Given text:
## Start
Of course, the letters were written at different times, in different situations. Mbeki’s letter is an attempt (in vain as it turned out) to combat the impression that his speeches mentioning “tribalism” were coded messages in the battle for party leadership against Zuma.
Zuma’s letter constitutes an attempt to draw a line under the notion that rifts are developing within the ANC over economic direction.
What they have in common are attempts to debunk the blindingly obvious; in Mbeki’s case that a contest for leadership was underway and in Zuma’s case that there is a contest over economic direction. Both appeal to ANC traditions in order to claim that these “impressions” or “interpretations” are in fact misunderstandings.
Yet beyond the immediate issues of their times, they constitute good examples of extraordinary differences in approach.
Mbeki’s letter, for example, proceeds from the point of view that anyone who does not see things his way is simply deluded. He actually uses the description “so-called leadership struggle”.
## End
Records:
## Start
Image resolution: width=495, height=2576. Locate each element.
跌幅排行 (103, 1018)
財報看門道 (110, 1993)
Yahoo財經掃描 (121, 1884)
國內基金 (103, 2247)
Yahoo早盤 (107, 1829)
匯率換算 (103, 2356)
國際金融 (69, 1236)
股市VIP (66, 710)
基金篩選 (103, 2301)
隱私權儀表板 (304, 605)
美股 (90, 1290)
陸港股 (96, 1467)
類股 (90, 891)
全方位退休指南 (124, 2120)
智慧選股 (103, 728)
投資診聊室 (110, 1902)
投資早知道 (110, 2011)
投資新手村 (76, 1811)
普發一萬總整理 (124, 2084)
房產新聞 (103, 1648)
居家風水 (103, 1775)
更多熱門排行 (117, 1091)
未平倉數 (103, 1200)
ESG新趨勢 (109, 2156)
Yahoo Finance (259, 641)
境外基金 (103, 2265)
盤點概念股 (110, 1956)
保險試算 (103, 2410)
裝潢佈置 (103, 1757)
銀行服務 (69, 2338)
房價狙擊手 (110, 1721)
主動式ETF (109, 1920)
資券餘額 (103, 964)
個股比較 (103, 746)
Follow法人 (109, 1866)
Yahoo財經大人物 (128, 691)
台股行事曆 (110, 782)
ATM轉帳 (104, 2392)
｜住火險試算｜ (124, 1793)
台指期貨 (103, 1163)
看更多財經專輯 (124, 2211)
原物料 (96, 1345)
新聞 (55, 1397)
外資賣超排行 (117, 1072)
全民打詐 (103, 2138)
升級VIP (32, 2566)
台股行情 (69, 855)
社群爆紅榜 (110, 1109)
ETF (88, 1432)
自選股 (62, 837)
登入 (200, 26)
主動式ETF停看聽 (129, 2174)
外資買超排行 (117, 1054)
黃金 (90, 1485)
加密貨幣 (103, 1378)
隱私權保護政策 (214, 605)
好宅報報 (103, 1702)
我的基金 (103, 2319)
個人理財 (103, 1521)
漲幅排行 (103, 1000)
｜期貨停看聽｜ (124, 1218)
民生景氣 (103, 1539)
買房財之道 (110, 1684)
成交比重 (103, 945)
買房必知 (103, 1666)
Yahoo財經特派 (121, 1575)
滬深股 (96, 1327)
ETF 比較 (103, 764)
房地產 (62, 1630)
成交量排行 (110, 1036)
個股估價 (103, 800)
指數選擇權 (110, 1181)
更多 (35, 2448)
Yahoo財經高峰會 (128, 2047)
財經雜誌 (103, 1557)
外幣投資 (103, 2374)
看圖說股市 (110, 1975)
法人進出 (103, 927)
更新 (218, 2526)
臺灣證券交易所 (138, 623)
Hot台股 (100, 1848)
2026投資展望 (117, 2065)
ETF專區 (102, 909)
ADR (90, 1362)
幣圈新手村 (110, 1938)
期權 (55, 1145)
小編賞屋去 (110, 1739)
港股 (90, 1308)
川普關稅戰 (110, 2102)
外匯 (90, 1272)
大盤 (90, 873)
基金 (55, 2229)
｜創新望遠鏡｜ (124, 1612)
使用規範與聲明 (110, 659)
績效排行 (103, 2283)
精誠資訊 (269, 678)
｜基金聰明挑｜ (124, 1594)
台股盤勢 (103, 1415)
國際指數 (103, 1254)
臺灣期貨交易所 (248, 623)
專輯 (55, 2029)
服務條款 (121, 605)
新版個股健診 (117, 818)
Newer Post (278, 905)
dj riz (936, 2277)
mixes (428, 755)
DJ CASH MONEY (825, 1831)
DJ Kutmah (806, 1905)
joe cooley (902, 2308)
## End
What the exercise asks:
Resume the piece comparing the Mbeki and Zuma letters to the ANC, picking up right after its final sentence.

Result of this exercise:
Figure 1: Mbeki’s word-cloud
Presumably he would choose to describe it differently, but that there was a leadership contest was at the time absolutely beyond debate, as Mbeki surely knew – since he had announced his intention to contest the post. Yet nowhere in the speech does Mbeki even slightly concede that something of that nature might just possibly be going on in the background.
The focus is entirely on people’s misunderstanding of him and what he said. Hence, he spends much of the letter quoting himself, in an effort to demonstrate what he actually meant and how wrong people were in interpreting him wrongly. He also spends large amounts of space quoting the Sunday Independent, to demonstrate what other people think wrongly about him.
The impression created is of someone acting in blithe indifference to the issue of the day. Worse in fact; he positively confused that anyone should suspect that he might be concerned with the issue at all.
Zuma’s approach was almost exactly the opposite: he focused immediately on the issue of the day, but sought to interpret it differently. Instead of staunch denial the approach is subtle reinterpretation.
Hence, while for Mbeki the leadership contest was forcibly removed into the background, in Zuma’s letter the struggle over economic direction is attacked head-on. The tone is less censorious, less personal, and more a genuine attempt to convince than a bare assertion.
Zuma engages in conversation; Mbeki in declaration. Although frustrating and annoying, the big advantage Mbeki had in adopting this approach during his presidency was that he could be bound by nothing.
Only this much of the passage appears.